Meta a été condamnée à 5,5 millions d’euros d’amende par l’autorité de contrôle des données personnelles irlandaise concernant sa messagerie WhatsApp le 19 janvier 2023, pour défaut de transparence.

WhatsApp a procédé en 2018 à une mise à jour de ses conditions générales d’utilisation, en exigeant des utilisateurs existants et nouveaux qu’ils cliquent sur la case « Accepter et continuer » pour pouvoir faire usage du service.
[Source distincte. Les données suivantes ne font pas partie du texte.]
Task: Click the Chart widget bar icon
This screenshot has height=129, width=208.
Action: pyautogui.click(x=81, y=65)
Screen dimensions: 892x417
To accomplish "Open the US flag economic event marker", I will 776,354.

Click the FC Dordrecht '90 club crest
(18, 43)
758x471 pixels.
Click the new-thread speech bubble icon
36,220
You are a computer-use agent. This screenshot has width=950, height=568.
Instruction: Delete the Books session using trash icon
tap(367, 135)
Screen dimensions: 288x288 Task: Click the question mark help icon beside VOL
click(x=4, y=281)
Ce contrat conclu avec les utilisateurs intégrait des clauses sur les modalités de collecte et de traitement de leurs données personnelles, notamment pour la fourniture des services et de dispositifs d’amélioration et de sécurité.

Du point de vue de WhatsApp, traiter des données personnelles dans ce but était nécessaire à l’exécution du contrat et constituait donc la base légale du traitement.

L’autorité de contrôle irlandaise, saisie par un plaignant allemand sur cette question, n’est pas de cet avis :

• Elle considère dans un premier temps que la base légale invoquée par WhatsApp n’est pas clairement expliquée aux utilisateurs, ce qui contrevient au principe de transparence prévu dans le RGPD.
  
  

• De plus, selon la décision rendue, WhatsApp n’était pas en droit d’invoquer l’exécution du contrat comme base légale du traitement de données personnelles à des fins d’amélioration et de sécurité du service.
  
  Inclure ces clauses dans les conditions générales d’utilisation s’apparente à un « consentement forcé » car sans acceptation des CGU, les utilisateurs n’ont pas accès aux services de WhatsApp.
  
  WhatsApp aurait donc dû demander le consentement exprès, libre et éclairé des utilisateurs.

Cette condamnation est déjà la deuxième en ce début d’année 2023, Meta ayant déjà été condamnée à une amende bien plus conséquente de 390 millions d’euros pour manquement au RPPD concernant les règles de la publicité ciblée.